September 2013: Issues Related to Comments Received About "Air Quality 101" Articles

This is the fourteenth article in a series about air quality in general and how it applies to Indiana. This article will discuss issues related to comments I have received regarding this column.

Time out. I have received some comments from two medical doctors who have issues with some of the information in past articles. I thought it would be good to respond to these issues and hopefully bring some harmony into the world.

When I discuss the status of the air quality in areas of the state, I am comparing the measured air quality levels to the national ambient air quality standards (NAAQS) established by the U.S. Environmental Protection Agency (U.S. EPA). They establish these standards to protect people with an adequate margin of safety, including sensitive populations. Health research data is used by U.S. EPA to determine the level of the standards. There is a process where U.S. EPA evaluates each standard every five years and decides whether to retain the standard or modify it. If the medical community has information that indicates that the standards are not adequate, they should pass this information to U.S. EPA.

What Indiana and all of the states must do is keep pollutant levels within the NAAQS, which should protect the people from adverse impacts, if U.S. EPA is setting appropriate standards. Indiana was one of only 19 states that achieved the ozone and fine particle standards in 2009, meaning our air was some of the healthiest in the nation. But some of the other states in that group had lower levels of pollutant, compared to us. Even among states that are meeting standards, the levels of pollutants being picked up on monitors will vary from location to location.

There are several reasons. First is climate. If it rained here more often, we would have less pollution in the air. Rain washes pollutants out of the air and keeps dust down. Second is location. If we were located like Hawaii, for example, where we had clean air blowing in, we would have cleaner air. We located an ozone monitor in eastern Illinois just across the Indiana-Illinois border. It often measures levels near the ozone standard. It is very difficult to meet the standard when levels blowing into a state are near the standard. Third, Indiana has an industrial economy. Indiana supplies a large percentage of goods—including grain, steel, automobiles and other manufactured products—to the entire nation. The manufacturing businesses that operate here have to comply with tight air pollution controls. But even with well controlled sources, we will have more air pollution compared with states that have a lower percentage of industry.

Drawing meaningful conclusions when comparing health data and air quality can be challenging. A few years ago we compared Indiana asthma rates (both adult and childhood) with ozone and fine particle levels. Over the most recent 10 year period, air quality levels of both pollutants had improved. However asthma rates were increasing. When we looked outside Indiana we found similar patterns across the US. One of the problems may be the asthma statistics. These are obtained by the Center for Disease Control (CDC) by making phone calls to selected homes and asking whether anyone in the home has experienced asthma symptoms in the past year. There is no follow-up question about whether there are smokers in the house or whether the family has pets. Both of these factors could significantly impact the results.

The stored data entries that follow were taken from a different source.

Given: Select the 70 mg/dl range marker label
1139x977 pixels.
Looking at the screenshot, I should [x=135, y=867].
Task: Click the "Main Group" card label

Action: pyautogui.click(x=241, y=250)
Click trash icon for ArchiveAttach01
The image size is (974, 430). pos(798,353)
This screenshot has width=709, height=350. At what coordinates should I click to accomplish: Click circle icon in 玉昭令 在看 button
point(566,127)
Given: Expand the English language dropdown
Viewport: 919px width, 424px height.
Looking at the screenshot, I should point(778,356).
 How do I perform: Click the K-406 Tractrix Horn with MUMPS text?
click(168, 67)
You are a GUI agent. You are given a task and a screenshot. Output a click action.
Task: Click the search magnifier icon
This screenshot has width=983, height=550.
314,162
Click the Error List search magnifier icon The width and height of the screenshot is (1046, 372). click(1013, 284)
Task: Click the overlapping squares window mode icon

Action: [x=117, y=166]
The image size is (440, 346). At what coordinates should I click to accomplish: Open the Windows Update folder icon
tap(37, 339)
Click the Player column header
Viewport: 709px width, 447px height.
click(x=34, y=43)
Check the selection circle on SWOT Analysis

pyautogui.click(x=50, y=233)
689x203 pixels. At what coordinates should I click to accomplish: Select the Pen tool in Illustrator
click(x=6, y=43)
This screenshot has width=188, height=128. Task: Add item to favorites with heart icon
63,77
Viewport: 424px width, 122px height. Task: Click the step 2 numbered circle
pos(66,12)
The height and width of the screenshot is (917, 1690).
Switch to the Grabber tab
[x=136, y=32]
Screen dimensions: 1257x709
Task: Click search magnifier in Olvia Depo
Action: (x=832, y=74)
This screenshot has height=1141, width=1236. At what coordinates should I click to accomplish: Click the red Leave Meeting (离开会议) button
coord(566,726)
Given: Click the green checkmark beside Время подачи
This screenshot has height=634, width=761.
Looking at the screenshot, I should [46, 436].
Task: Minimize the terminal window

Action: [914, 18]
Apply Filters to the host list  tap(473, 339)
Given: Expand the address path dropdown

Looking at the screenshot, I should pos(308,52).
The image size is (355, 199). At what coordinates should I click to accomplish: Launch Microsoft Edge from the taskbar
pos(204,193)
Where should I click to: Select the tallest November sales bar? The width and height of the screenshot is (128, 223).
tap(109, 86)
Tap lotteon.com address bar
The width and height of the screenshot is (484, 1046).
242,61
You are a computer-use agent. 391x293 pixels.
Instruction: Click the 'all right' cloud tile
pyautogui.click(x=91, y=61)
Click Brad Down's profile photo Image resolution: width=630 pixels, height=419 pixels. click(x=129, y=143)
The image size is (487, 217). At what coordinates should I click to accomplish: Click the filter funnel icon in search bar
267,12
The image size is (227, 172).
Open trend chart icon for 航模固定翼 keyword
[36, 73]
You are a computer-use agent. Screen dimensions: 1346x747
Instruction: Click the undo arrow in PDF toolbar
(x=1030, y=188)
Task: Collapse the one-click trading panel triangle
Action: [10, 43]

We are also interested in lung cancer rates across Indiana. However, good data on smoking rates by county and radon levels by county are necessary to make any sense of the data. These are usually not available.

One of the emails mentioned autism rates in Indiana and the belief that this may be due to air toxics. I have contacted the Department of Health in a search for autism rates by county. The data that I was able to obtain is not of sufficient quality to allow a meaningful study to be done. Due to patient privacy rules, most of the data that I was provided does not provide exact values because the number of cases of autism in a county during a year are small. My point is that there is not a lack of interest in making analyses that would help us determine whether certain chemicals are part of a health problem. Due to the many factors I mentioned above, this work just is not progressing as fast as it should.